→ TEXTE DE LA PAGE:
D’emblée, force est de reconnaître que la situation de Moncef Marzouki n’est pas aisée. Dans quelques semaines, il va se retrouver en face d’une cinquantaine de postulants à sa succession.

Comparée à 2011, sa situation n’est pas heureuse. D’abord, la ferveur révolutionnaire sur laquelle il a misé depuis son retour précipité en janvier 2011, s’est évaporée et les temps ne sont plus aux surenchères, et l’inventaire des sacrifices dans le combat mené contre la répression et la corruption selon la formule qui lui est chère ne lui sera d’aucun secours cette fois. Ensuite, la configuration politique a radicalement changé. Son parti, le Congrès pour la République (CPR) s’est émietté, et beaucoup de ses composantes ont leur propres présidentiables. Le grand allié qui tenait à le voir sur la liste des gagnants au scrutin d’octobre 2011 pour le propulser à Carthage, a en tête un autre casting qui irait mieux avec la nouvelle conjoncture, mais ne correspond en rien au sien.

→ CONSIGNE 1: Relevez tous les noms propres présents dans le texte sur Moncef Marzouki. Un sigle compte avec le nom qu'il abrège.
→ CONSIGNE 2: Recopiez le passage du texte sur Moncef Marzouki à partir de « Comparée à 2011, sa » jusqu'à « rien au sien. » inclus.

→ SEGMENT DE DONNÉES:

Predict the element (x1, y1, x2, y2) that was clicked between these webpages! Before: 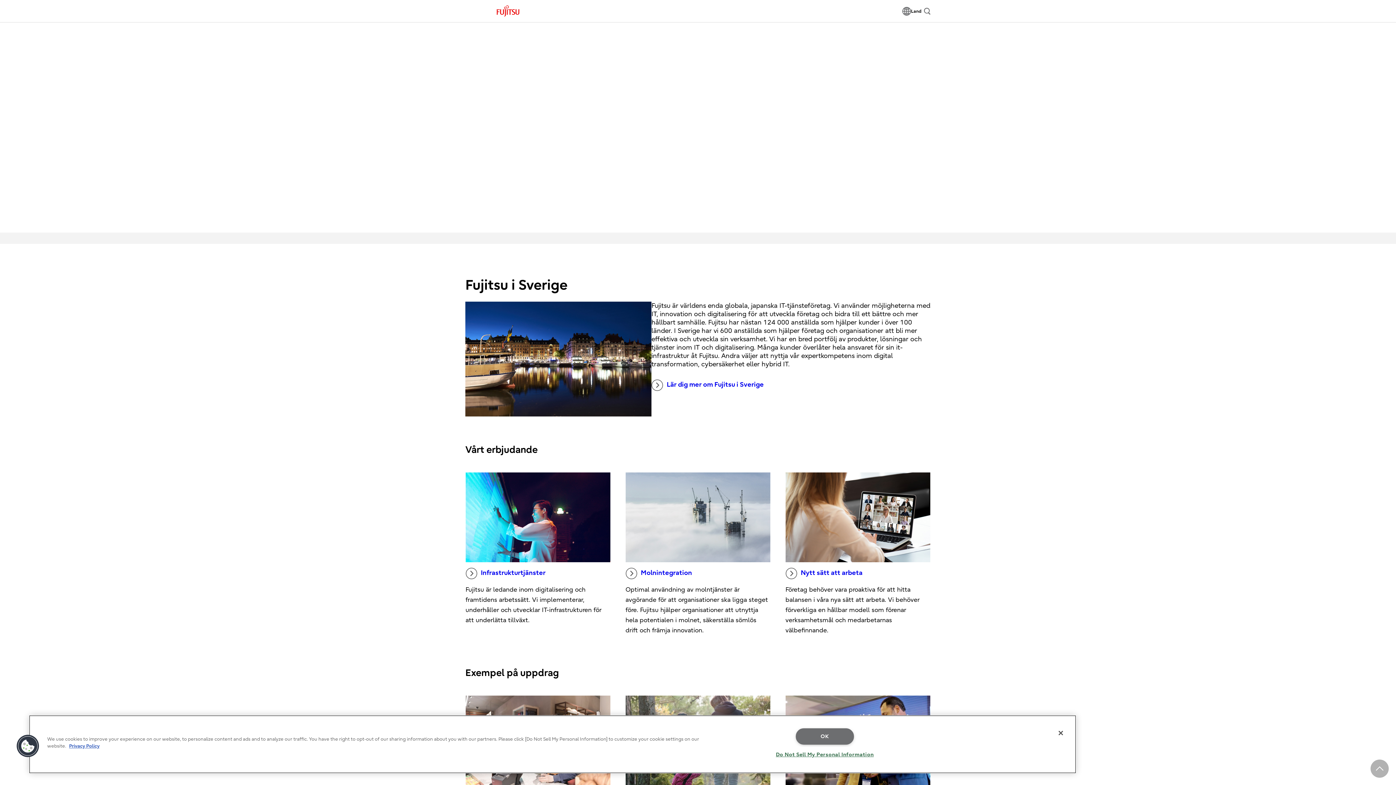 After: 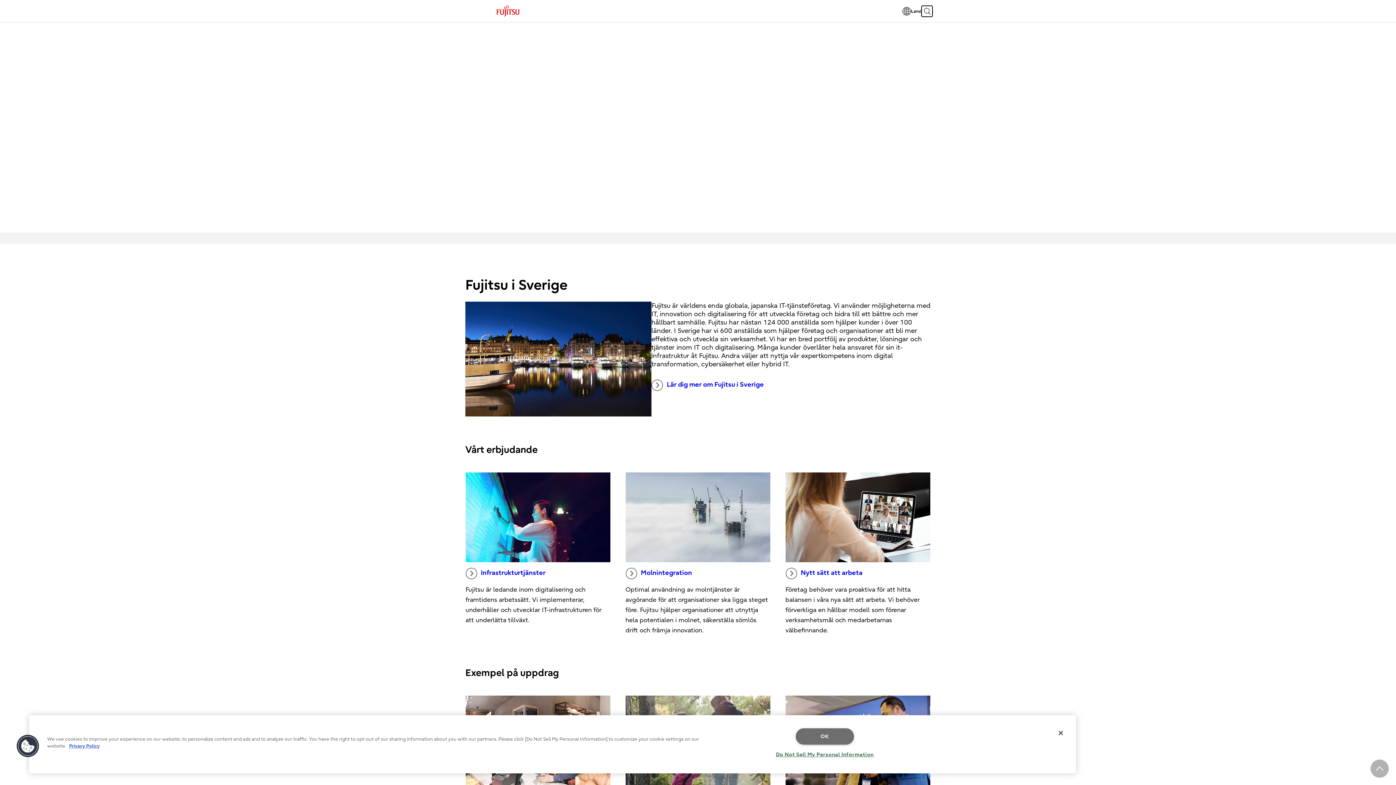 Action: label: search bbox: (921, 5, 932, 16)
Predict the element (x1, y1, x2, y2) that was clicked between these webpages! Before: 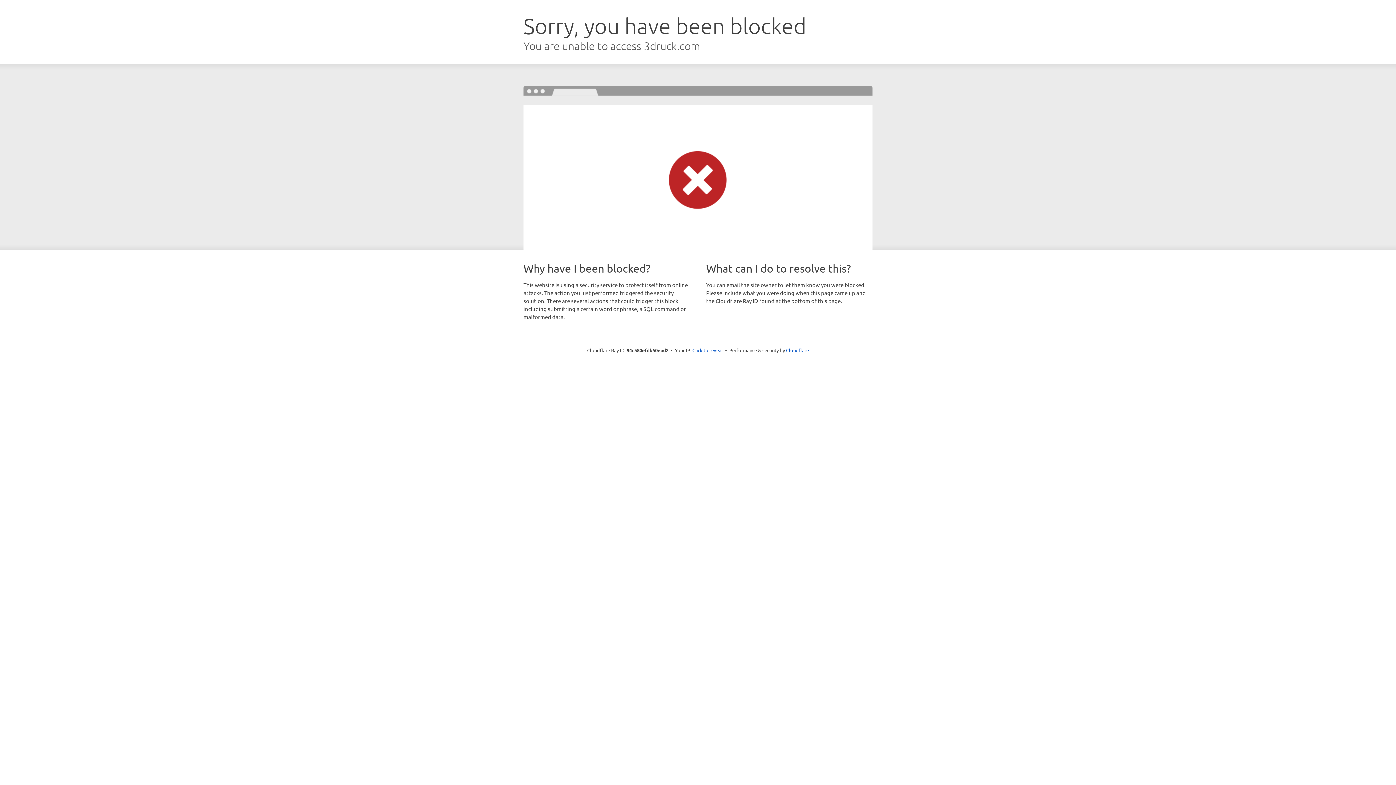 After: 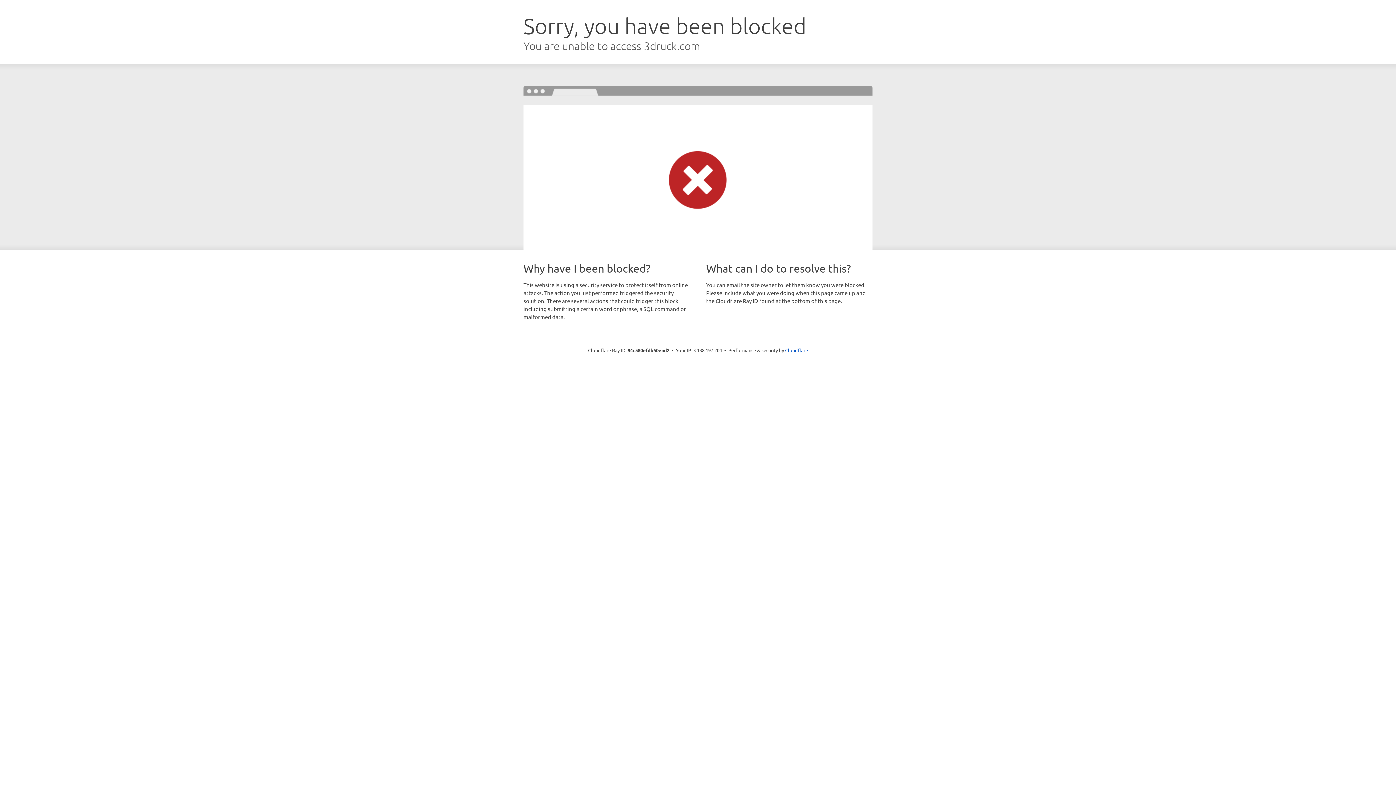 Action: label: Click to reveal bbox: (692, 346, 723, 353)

→ RÉPONSE ATTENDUE 1:
Moncef Marzouki
Congrès pour la République (CPR)
Carthage

→ RÉPONSE ATTENDUE 2:
Comparée à 2011, sa situation n’est pas heureuse. D’abord, la ferveur révolutionnaire sur laquelle il a misé depuis son retour précipité en janvier 2011, s’est évaporée et les temps ne sont plus aux surenchères, et l’inventaire des sacrifices dans le combat mené contre la répression et la corruption selon la formule qui lui est chère ne lui sera d’aucun secours cette fois. Ensuite, la configuration politique a radicalement changé. Son parti, le Congrès pour la République (CPR) s’est émietté, et beaucoup de ses composantes ont leur propres présidentiables. Le grand allié qui tenait à le voir sur la liste des gagnants au scrutin d’octobre 2011 pour le propulser à Carthage, a en tête un autre casting qui irait mieux avec la nouvelle conjoncture, mais ne correspond en rien au sien.